I am so excited to be a part of the Mayhem blog tour through Wednesday Books! I was lucky enough to win a copy of Mayhem by Estelle Laure through the Wednesday Books giveaway, Nostalgia Hour, a couple months ago and when I saw the opportunity to jump on this blog tour, I had to take it!
Here is the synopsis through Goodreads:
A YA feminist mash up inspired by The Lost Boys and The Craft.
It’s 1987 and unfortunately it’s not all Madonna and cherry lip balm. Mayhem Brayburn has always known there was something off about her and her mother, Roxy. Maybe it has to do with Roxy’s constant physical pain, or maybe with Mayhem’s own irresistible pull to water. Either way, she knows they aren’t like everyone else. But when May’s stepfather finally goes too far, Roxy and Mayhem flee to Santa Maria, California, the coastal beach town that holds the answers to all of Mayhem’s questions about who her mother is, her estranged family, and the mysteries of her own self. There she meets the kids who live with her aunt, and it opens the door to the magic that runs through the female lineage in her family, the very magic Mayhem is next in line to inherit and which will change her life for good. But when she gets wrapped up in the search for the man who has been kidnapping girls from the beach, her life takes another dangerous turn and she is forced to face the price of vigilante justice and to ask herself whether revenge is worth the cost.
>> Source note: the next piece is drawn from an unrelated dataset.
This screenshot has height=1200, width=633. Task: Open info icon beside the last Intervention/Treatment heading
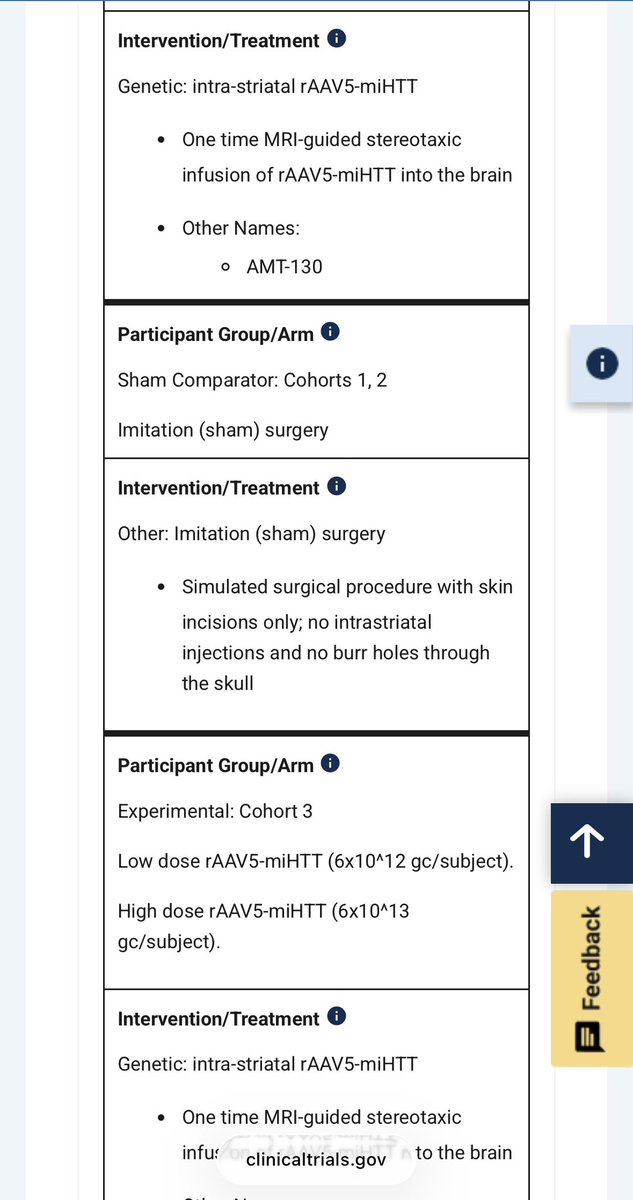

From the acclaimed author of This Raging Light and But Then I Came Back, Estelle Laure offers a riveting and complex story with magical elements about a a family of women contending with what appears to be an irreversible destiny, taking control and saying when enough is enough.
When I read the synopsis I knew I had to read this book. Feminist mash up? Inspired by The Craft? Sign me up! I was so excited to read this book, until I start reading it. This was a really intense book that I honestly didn’t expect and I have a lot of thoughts on it.
One thing I wish I knew going into this book was that the beginning (and some of the tones in general) are pretty heavy. In the final draft there will be a note from the author discussing some of the more serious topics in this novel, but I didn’t get a letter or a warning for the ARC. There is a lot of heaviness to this book, including rape, suicide, assault, murder, and drug abuse. I didn’t realize how intense this book was until I started reading, but Laure does a great job in discussing these issues and not just using them as a shock factor or background. While I would have liked to know those topics would be discussed, I think the author did a good job in discussing them.
I will include Laure’s note, which will be printed in final copies, below in the Author Information section.
The beginning was a bit “slow” in a way as we’re introduced to Mayhem and Roxy, as well as their past. We learn about why Roxy left Santa Maria and why they’re returning home after all these years. I like how Laure mixes in the past with the present to give one cohesive story. Though, I found that the plot of the book didn’t start until more than halfway through.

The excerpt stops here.